Sign in as anyone: Bypassing SAML SSO authentication with parser differentials

I recently had to implement SAML and this headline does not surprise me in the slightest.

The SAML spec itself is fairly reasonable, but is built upon XML signatures (and in turn, XML canonicalization) which are truly insane standards, if they can even be called such.

Only a committee could produce such a twisted and depraved specification, no single mind would be capable of holding and combining such contradictory ideas.

It would be so simple to just transmit signatures out-of-band and SAML would be a pleasure to implement.

It’s much worse than you’re making it sound: XML is literally an eXtensible Markup Language, so… of course the SAML standardisation committee invented their own extension mechanism language on top of it.

Coming up with your own protocol on top of a protocol for a tiny amount of data amounting to not much more than what’s in an authentication cookie is the special kind of stupid that only the largest and most bureaucratic committees can produce.

Is SSO salvageable at all? It seems like the idea of just logging into different accounts is fine.

Also just the idea of connecting your accounts together such that you can get megacompromised is foundationally riskier

One can use OIDC instead of SAML for SSO.

SAML is not the only standard for SSO. Before SAML we had Kerberos and nowadays you can use Open ID Connect.

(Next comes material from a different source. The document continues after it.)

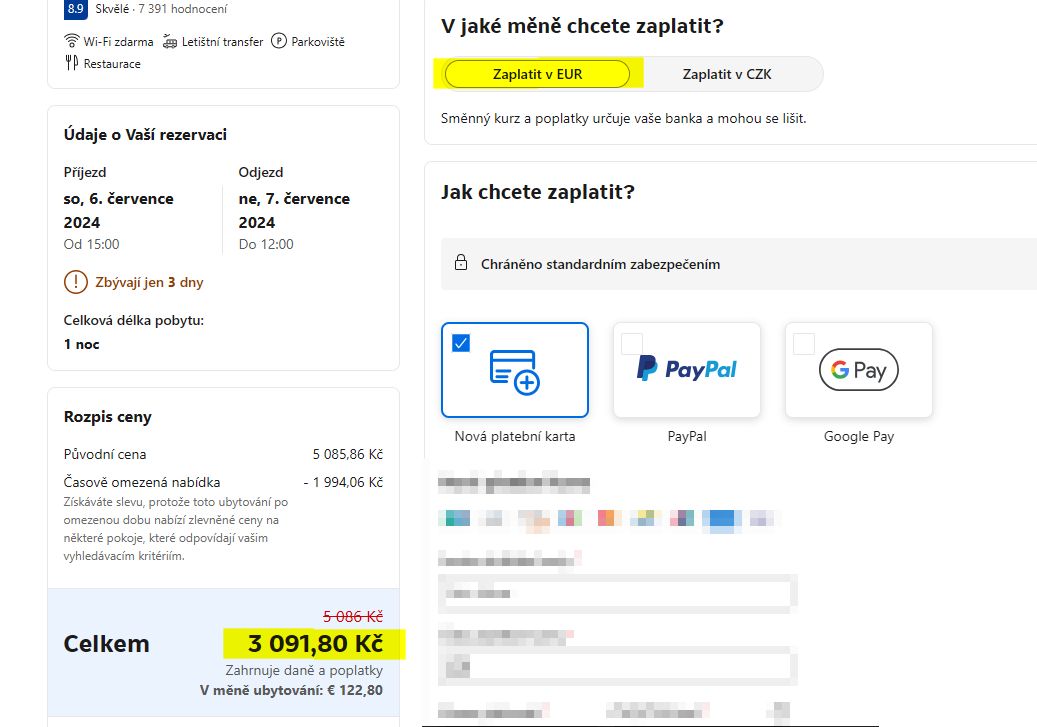This screenshot has height=727, width=1037.
Task: Click the new payment card icon
Action: click(515, 372)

Other standards can have their own gotcha, but SAML is uniquely horrendous.

When we get vulnerabilities in the SSO protocol (SAML or otherwise) these vulnerabilities generally only affect some of the clients (identity consumers) who have implemented the protocol incorrectly or are using a feature that the provider has implemented incorrectly. Vulnerabilities that break the entire provider are less common.

When comparing this situation to having multiple different accounts, I can't see how SSO is less secure. Sure, when you have breach that affects the entire identity provider the damage is high, but the risk of having a breach (any breach!) is lower, since implementations are fewer, more consolidated and usually developed by people with better expertise.

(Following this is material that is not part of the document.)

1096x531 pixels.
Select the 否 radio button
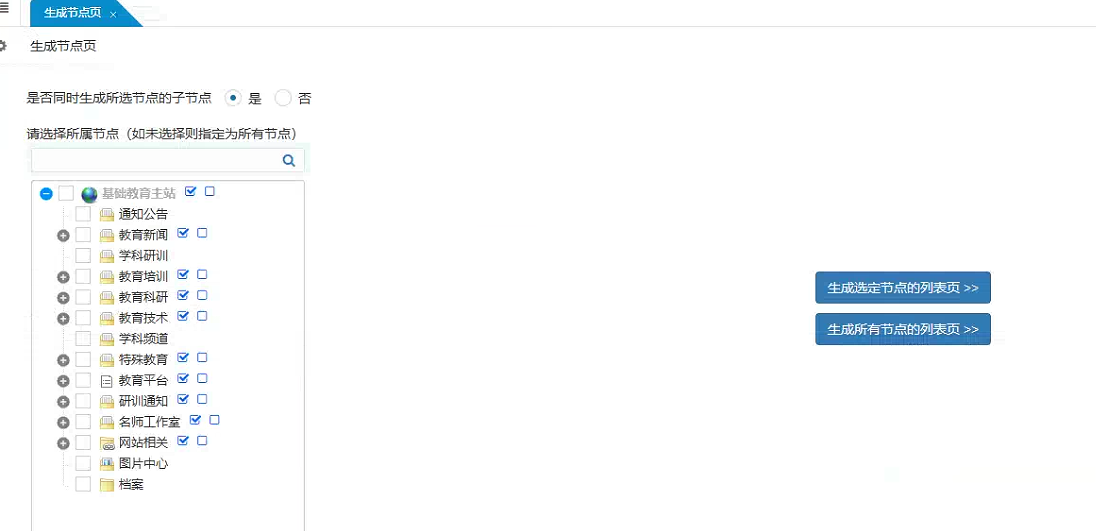283,98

OIDC is better than SAML, but that isn't a high bar. And OIDC has its own problems.

OIDC's problems are nothing like those of SAML.

The biggest problem with having separate accounts for everything is that a lot of the users will make their own "wish it were SSO" by setting their passwords in the systems to the same value. Then, when the weakest system is exploited, the attacker gets credentials that are valid across the organization. Yes, they should be using a password manager with unique, random passwords for each system, but realistically a good chunk of larger organizations' staff are not going to do that.

Some other headaches:

Having decentralised authentication means that onboarding and offboarding need to have a bunch of tedious manual steps, or custom automation.

Whoever does user support for the organization has to be trained to reset passwords/unlock accounts in a hodgepodge of systems.

Any security controls the organization wants to implement need to be reimplemented or approximated in a bunch of different systems. E.g. if there are regulatory requirements for account lockouts, time between explicit reauthentication, etc.

It becomes much more critical to collect the authentication logs/event data for all of those systems, and harmonize its formatting with everything else so that the security ops team isn't maintaining separate monitoring/alerting rules for every system.

For large-scale systems, there are also at least theoretically performance advantages to the kind of signed ticket approach that SSO mechanisms tend to use, versus having to do database lookups of session IDs or verify a password. It's possible to do that without SSO, but if you're going to the trouble of implementing that kind of mechanism, you're most of the way to having SSO anyway, and might as well just finish the job IMO.

Often password rules make slight variations of the passwords so that the damage is limited.

Furthermore, attackers don't try all accounts since they don't know which ones exist (unless they have email access).

"If there are regulatory requirements for account lockouts"

Then the vendor can impmenent those? The need for control might be a source for greater risk.

> Having decentralised authentication means that onboarding and offboarding need to have a bunch of tedious manual steps, or custom automation.

Furthermore, SAML SSO alone does not save you from worrying about this, ideally you'd also implement SCIM, to have actually automated + real-time identity updates, which is yet another protocol separate from SAML.

The SAML people aren't the most crazy ones though, the entire XML signature stuff is the insane part (You find it in other places such as xADES,SOAP,etc as well). In some misguided effort to avoid a inner-platform effect they made the decision to embed the signature in the structure itself being signed and thus enable these scenarios (needing canonical XML to verify things).

For any hate JWT gets, JSON-inside-JSON,etc, at least it architecturally avoids these kinds of security issues since you verify once and only read data from what has been verified and nothing else, instead of having to re-create data and hope that the loose structure doesn't mess things up.